# Excerpt

****

We have seen significant shifts in the distribution of national income towards profits since the mid-1980s as real wages growth has lagged behind productivity growth. This redistribution of national income has overridden the previous outcomes that emerged when strong trade unions met on more equal terms with employer groups to determine a distribution of national income that would be acceptable to both sides of the bargaining process.
But with trade unions weaker as a result of shifting industry composition towards services, smaller public sectors and anti-union legislation, the danger of wage-price spirals igniting have been significantly reduced.
As a consequence, the use of unemployment as a tool to suppress price pressures has, based on the OECD experience since the 1990s, been successful in that inflation is now no longer driven by its own expectations.
The empirical evidence is clear that most OECD economies have not provided enough jobs since the mid-1970s and the conduct of monetary policy has contributed to the malaise. Central banks around the world have forced the unemployed to engage in an involuntary fight against inflation and the fiscal authorities in many cases have further worsened the situation with complementary austerity.
The creation of unemployment buffer stocks is, however, very costly and becomes more costly as time passes.
It is well documented that sustained unemployment imposes significant economic, personal and social costs that include:
- loss of current national output and income;
- social exclusion and the loss of freedom;
- skill loss;
- psychological harm;
- ill health and reduced life expectancy;
- loss of motivation;
- the undermining of human relations and family life;
- racial and gender inequality; and
- loss of social values and responsibility.
These costs are very large and are irretrievable. In terms of the goals of macroeconomic policy they also present a major conflict. AS we have learned a central idea in economics whether it be microeconomics or macroeconomics is efficiency – getting the best out of what you have available. We have discussed the difficulties that economists have in defining such a concept and the ideological dimensions of it.
But economists can put aside their difference and agree that at the macroeconomic level, the “efficiency frontier” is normally summarised in terms of full employment. The hot debate, which we covered in Chapter 12 concerned how we might define full employment. But it is a fact that full employment is a central focus of macroeconomic theory.
Using our macroeconomic resources to the limit is a key part of all macroeconomic theories. The debate is what that limit actually is.

****

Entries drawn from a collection

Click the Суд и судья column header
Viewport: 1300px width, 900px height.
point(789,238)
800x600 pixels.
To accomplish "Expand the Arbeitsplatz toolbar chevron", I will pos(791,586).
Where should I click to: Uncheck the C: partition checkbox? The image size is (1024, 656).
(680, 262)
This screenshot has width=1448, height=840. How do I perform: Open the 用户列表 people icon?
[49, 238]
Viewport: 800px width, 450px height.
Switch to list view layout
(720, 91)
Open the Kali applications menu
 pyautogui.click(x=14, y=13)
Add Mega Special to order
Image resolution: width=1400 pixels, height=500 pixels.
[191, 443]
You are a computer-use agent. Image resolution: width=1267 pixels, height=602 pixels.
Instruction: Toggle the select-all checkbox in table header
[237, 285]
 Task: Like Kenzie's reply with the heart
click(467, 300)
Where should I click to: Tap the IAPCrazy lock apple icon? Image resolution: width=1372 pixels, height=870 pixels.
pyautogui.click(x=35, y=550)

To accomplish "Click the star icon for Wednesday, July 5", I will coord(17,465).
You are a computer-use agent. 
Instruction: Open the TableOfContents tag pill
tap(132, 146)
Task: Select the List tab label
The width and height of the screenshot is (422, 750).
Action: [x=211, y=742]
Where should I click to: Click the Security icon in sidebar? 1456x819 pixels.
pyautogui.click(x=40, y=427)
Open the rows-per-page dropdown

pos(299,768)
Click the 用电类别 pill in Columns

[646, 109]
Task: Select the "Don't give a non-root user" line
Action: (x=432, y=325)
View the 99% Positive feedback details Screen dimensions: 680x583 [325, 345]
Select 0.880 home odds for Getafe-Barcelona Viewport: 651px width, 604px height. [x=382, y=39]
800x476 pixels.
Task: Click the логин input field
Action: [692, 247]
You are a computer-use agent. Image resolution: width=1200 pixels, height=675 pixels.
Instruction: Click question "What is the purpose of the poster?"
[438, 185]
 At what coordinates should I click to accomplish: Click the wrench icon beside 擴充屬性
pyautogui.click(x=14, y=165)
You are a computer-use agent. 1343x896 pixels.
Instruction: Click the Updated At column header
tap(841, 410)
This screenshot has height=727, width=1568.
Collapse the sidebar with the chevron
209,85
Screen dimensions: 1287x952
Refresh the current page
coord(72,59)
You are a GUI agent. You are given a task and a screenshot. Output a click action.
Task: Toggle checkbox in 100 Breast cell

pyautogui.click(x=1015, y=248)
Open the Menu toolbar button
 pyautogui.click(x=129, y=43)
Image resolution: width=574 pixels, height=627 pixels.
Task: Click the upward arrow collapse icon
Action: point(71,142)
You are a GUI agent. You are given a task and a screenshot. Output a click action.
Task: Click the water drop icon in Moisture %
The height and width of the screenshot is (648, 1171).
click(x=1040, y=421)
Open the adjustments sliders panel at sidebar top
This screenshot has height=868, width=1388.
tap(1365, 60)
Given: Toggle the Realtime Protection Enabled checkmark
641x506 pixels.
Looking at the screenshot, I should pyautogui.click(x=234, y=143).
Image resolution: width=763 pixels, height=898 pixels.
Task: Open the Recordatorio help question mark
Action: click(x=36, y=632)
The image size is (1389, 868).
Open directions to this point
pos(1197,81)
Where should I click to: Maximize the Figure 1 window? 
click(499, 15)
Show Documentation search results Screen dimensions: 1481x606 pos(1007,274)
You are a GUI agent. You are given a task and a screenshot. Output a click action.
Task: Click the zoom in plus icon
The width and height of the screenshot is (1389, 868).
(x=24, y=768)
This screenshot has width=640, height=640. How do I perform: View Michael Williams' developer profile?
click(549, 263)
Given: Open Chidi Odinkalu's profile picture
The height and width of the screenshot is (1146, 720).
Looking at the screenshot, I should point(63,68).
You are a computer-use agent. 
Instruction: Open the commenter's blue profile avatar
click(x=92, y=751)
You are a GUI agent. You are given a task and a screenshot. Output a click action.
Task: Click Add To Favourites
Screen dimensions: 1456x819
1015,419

****

# Given task
In the excerpt on unemployment above, what three factors are said to have made trade unions weaker?

# Written response
A shift in industry composition toward services, smaller public sectors, and anti-union legislation.